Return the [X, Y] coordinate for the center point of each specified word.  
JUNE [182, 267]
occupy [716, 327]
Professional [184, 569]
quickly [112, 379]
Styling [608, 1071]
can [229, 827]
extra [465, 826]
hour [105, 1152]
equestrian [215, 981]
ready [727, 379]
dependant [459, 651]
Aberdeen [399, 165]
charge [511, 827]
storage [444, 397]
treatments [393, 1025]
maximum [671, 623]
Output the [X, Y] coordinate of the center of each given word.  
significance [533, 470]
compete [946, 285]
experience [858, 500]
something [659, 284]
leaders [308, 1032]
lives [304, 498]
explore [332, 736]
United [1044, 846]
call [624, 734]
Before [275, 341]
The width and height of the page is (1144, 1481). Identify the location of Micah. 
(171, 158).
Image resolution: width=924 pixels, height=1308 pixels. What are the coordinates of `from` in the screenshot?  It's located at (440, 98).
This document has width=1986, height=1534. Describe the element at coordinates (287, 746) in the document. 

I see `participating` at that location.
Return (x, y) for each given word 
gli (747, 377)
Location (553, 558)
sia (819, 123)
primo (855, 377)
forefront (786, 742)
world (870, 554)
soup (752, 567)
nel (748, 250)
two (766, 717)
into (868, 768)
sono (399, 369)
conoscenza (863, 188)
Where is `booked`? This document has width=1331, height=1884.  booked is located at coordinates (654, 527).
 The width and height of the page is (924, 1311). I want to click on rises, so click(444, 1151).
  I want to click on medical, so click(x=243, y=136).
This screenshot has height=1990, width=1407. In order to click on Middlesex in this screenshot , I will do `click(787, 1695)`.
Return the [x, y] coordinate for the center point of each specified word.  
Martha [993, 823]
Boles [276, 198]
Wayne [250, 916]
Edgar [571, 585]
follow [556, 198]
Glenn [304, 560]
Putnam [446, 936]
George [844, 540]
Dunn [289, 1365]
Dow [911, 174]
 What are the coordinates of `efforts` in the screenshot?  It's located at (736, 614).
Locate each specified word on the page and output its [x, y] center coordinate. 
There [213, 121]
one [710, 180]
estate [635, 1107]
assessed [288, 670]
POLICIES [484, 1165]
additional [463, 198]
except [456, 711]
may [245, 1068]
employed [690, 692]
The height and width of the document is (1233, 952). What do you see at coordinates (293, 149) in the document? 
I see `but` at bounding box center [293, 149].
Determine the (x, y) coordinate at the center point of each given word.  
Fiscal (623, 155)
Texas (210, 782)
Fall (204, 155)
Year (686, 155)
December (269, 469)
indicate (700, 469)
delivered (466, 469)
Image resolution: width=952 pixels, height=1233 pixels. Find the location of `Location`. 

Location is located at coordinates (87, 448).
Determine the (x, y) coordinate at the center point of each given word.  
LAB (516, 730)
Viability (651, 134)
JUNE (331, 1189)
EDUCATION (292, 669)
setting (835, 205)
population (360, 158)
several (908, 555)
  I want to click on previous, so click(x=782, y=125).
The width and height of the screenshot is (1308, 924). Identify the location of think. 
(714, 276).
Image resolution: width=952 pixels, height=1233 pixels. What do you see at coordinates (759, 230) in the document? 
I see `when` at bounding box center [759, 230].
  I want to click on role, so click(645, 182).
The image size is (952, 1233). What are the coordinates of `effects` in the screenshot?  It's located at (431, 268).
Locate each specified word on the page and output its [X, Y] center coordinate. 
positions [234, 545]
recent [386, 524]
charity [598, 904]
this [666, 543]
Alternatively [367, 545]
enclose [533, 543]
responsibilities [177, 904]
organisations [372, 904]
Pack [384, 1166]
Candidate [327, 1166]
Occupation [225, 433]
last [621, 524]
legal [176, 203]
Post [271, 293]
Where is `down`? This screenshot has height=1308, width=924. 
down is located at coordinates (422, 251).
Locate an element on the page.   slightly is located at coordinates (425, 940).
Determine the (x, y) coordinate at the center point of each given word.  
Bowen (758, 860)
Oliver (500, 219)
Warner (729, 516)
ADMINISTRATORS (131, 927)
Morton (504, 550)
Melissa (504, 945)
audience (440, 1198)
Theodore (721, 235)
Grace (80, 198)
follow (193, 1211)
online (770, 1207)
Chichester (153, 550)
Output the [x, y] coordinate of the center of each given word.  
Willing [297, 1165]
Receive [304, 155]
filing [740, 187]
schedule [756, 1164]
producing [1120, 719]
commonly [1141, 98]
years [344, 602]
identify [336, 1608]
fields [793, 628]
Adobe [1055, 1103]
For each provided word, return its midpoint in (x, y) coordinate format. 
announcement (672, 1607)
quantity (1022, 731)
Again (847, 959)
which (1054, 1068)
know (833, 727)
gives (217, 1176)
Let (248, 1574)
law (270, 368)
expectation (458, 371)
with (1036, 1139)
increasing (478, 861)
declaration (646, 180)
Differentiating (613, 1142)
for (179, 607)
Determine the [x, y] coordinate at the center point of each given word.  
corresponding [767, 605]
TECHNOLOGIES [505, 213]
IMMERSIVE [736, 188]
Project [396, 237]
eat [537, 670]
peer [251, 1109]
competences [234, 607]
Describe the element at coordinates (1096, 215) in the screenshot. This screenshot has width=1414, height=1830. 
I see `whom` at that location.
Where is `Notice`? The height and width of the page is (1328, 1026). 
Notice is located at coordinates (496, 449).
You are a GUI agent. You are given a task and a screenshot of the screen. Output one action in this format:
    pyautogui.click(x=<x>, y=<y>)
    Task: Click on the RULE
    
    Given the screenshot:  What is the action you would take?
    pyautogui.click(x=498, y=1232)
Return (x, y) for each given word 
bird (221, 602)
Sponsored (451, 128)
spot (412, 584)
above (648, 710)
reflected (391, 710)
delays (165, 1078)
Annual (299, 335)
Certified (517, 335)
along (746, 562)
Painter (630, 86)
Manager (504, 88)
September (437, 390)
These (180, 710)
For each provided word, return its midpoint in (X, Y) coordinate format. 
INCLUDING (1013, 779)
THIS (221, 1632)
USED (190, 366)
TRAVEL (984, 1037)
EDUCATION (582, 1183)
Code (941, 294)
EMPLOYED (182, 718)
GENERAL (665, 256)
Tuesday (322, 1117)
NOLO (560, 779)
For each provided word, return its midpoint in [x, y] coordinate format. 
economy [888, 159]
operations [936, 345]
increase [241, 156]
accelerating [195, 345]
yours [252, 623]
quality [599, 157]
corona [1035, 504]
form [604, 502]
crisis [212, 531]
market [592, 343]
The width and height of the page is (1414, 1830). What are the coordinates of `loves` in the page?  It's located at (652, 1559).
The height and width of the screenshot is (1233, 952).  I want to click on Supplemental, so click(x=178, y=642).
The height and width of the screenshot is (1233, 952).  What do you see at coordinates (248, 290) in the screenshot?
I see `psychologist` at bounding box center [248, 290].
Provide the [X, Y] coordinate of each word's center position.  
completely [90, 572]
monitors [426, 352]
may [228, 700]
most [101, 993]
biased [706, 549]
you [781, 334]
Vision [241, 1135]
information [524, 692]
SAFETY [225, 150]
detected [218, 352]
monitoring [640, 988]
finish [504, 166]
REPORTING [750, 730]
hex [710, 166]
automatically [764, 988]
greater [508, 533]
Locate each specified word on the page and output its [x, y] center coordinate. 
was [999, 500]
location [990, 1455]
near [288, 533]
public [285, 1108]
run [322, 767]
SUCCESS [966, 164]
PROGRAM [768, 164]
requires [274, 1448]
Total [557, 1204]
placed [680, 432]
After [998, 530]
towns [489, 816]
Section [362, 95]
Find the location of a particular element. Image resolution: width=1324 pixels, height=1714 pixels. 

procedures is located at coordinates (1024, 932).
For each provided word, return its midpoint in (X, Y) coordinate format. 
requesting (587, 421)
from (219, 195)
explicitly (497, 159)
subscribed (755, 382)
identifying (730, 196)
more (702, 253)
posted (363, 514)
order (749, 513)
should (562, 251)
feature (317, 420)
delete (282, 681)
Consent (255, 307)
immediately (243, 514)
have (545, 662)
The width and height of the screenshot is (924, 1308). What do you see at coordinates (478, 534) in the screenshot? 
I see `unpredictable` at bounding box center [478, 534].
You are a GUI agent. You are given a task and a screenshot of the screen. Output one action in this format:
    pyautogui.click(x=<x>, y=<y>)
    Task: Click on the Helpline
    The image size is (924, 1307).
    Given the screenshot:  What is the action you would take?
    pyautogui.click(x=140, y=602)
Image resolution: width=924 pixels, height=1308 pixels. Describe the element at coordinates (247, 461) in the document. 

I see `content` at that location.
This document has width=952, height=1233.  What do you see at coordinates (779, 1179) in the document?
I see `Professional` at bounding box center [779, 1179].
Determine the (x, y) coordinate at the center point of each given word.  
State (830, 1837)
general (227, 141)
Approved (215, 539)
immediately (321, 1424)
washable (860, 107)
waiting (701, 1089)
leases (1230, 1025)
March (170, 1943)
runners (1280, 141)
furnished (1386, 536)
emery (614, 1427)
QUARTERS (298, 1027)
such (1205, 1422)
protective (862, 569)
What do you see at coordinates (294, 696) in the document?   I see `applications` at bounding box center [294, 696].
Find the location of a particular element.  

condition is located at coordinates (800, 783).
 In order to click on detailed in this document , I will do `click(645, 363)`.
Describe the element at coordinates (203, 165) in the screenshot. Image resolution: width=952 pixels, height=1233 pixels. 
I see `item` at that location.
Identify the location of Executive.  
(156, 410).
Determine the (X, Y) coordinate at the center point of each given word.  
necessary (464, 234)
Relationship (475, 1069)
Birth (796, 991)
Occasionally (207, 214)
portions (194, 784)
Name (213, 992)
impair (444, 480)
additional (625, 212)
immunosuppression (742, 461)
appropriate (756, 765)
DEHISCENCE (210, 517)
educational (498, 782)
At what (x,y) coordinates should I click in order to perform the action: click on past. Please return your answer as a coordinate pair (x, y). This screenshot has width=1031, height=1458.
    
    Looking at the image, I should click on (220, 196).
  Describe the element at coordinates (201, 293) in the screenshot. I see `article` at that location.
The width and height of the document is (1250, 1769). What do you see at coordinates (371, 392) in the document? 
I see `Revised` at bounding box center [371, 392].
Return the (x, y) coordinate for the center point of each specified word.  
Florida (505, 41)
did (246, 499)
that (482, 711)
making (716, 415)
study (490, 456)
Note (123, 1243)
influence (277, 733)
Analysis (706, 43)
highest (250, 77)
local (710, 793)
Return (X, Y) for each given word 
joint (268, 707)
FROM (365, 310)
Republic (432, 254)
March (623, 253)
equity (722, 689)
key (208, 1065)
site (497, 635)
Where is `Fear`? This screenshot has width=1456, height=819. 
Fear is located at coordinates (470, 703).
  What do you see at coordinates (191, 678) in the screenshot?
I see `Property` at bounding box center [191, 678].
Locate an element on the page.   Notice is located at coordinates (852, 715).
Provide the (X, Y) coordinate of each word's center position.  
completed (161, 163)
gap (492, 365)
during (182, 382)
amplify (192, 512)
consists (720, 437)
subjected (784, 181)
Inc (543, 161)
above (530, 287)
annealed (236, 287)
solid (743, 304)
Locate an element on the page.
* * *
* [TASK GOAL] Could you copy out again, word for word and with nothing else, the lines of the material above from the line with "sia (819, 123)" to the line with "The width and height of the page is (924, 1311).", both ends included?

* [THE OUTPUT]
sia (819, 123)
primo (855, 377)
forefront (786, 742)
world (870, 554)
soup (752, 567)
nel (748, 250)
two (766, 717)
into (868, 768)
sono (399, 369)
conoscenza (863, 188)
Where is `booked`? This document has width=1331, height=1884.  booked is located at coordinates (654, 527).
 The width and height of the page is (924, 1311). I want to click on rises, so click(444, 1151).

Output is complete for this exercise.